Meyer bought his first home for $11,500 - one of Kimball Hill's two-bedroom ranch homes that accompanied the postwar boom that built Rolling Meadows. As part of his compensation for helping build commercial buildings and a theater for Kimball Hill, Meyer was given a lot, which backs onto Salt Creek, for the hyperbolic paraboloid house he built for roughly $40,000.

Dan Broggi was a child living in Queens when a hyperbolic paraboloid building sprouted in the New York borough. “It felt like the modern world was coming in,” Dan Broggi says. “That started my interest in becoming an architect.”

  It takes special people to appreciate the midcentury look of this hyperbolic paraboloid house built in 1967, say Rolling Meadows architect Dan Broggi and his wife, Judy, who works at The Art Institute in Chicago. Mark Welsh/mwelsh@dailyherald.com

The midcentury style fits Judy Broggi, who restored the “harvest gold” and “olive green” colors that were popular at the time and filled the walls behind their basement boomerang-shaped bar with toys, dolls, glasses, a cookie jar and other items from that era.

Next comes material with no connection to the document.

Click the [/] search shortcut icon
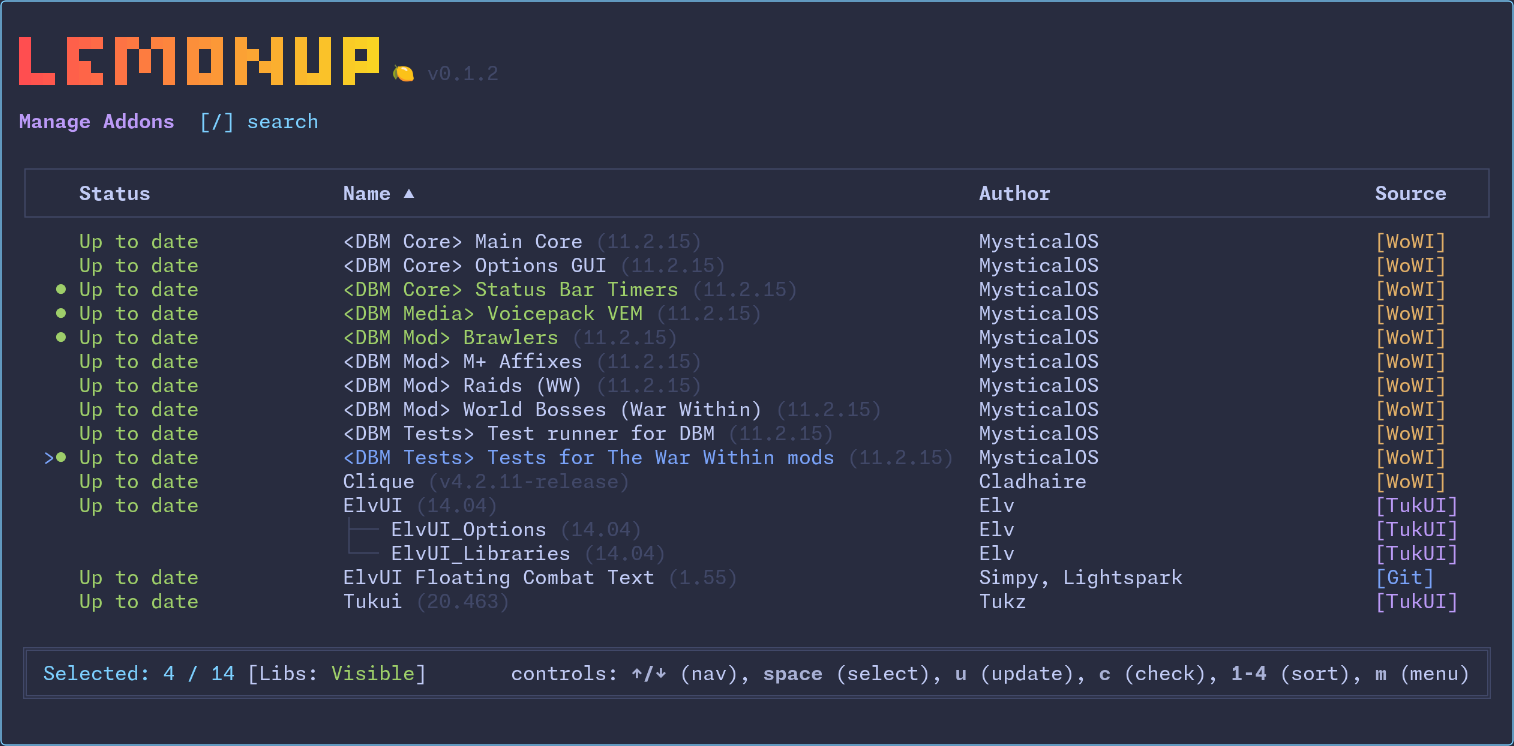This screenshot has height=746, width=1514. [216, 121]
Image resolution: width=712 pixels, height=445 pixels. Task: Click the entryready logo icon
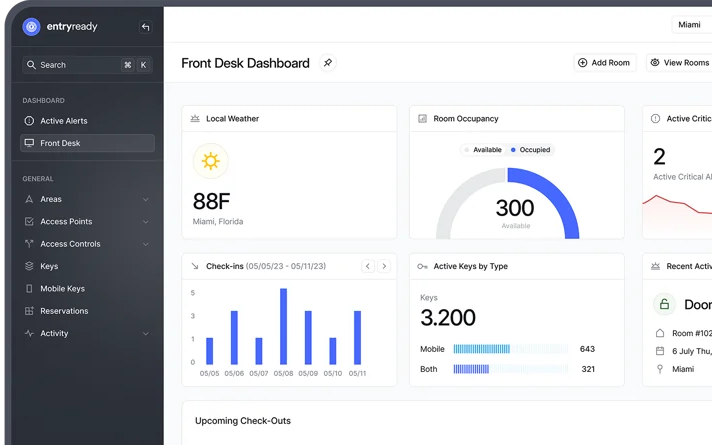(31, 27)
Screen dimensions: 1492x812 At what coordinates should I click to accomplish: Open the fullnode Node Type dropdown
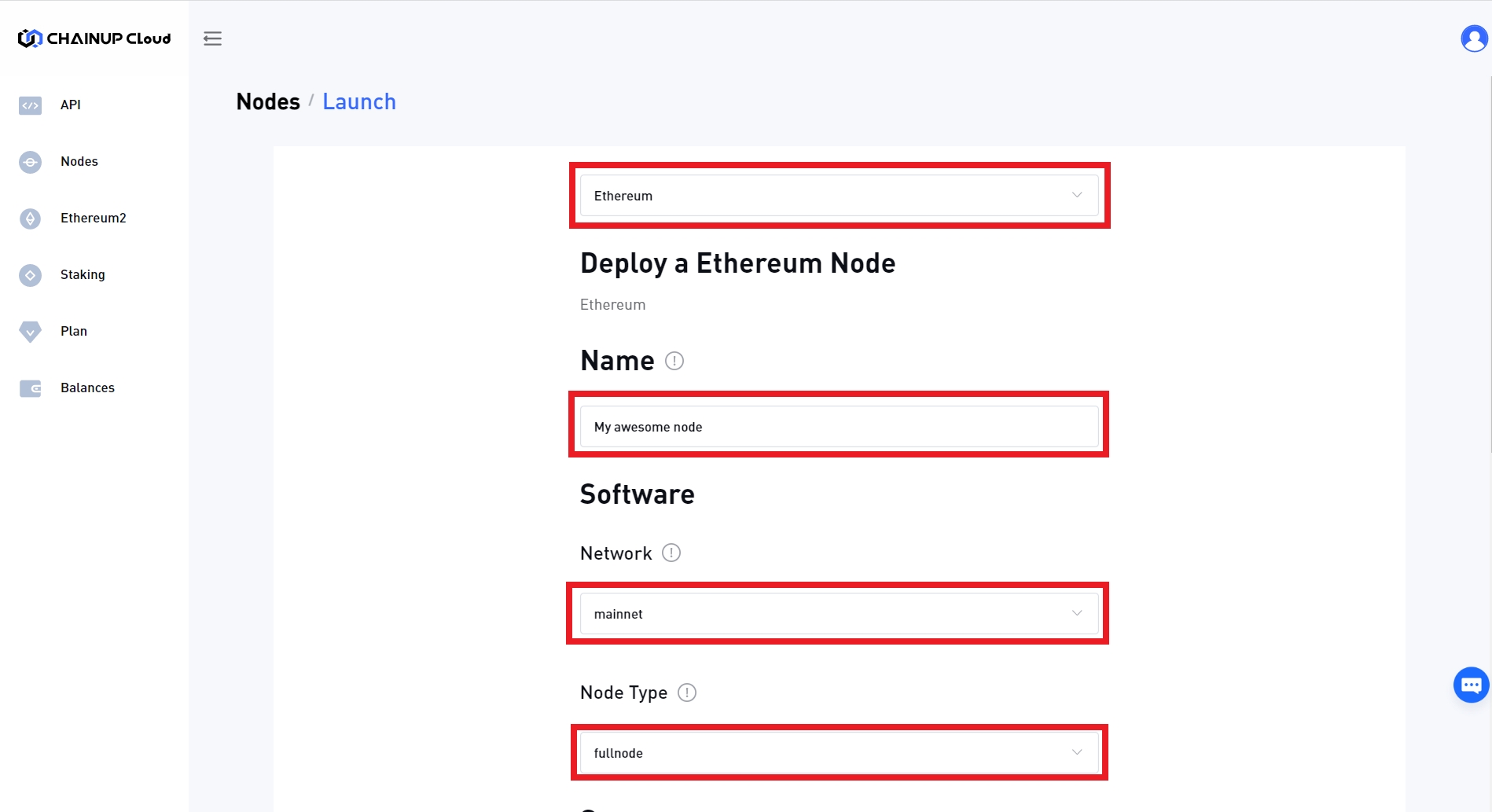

“We'll have a couple of drinks and play some songs on the record player,” says Dan Broggi. “It has sort of a Jetsons feel.”

The couple's daughter, Pilar, 23, is a student at the University of Illinois and also appreciates having a room that doesn't conform to the norm, her parents says. Every Halloween, trick-or-treaters at the door stare at the open interior and curved ceiling and tell Dan and Judy Broggi how cool their house is.

Meyer, whose father, Max, was a structural engineer, graduated from Northwestern University in 1958 with a bachelor's degree in civil engineering. He lived in the house with his wife, daughter Eileen and son Terry until he divorced. Now, Meyer and his second wife, Sharon Vogle, live in Fox River Grove and boast 15 grandkids between them. The Broggis are the third owners of the house and have become friends with Meyer, who appreciates their refurbishing efforts.

“When they showed up, I was so happy,” Meyer says. “I was afraid it would be torn down, which would break my heart.”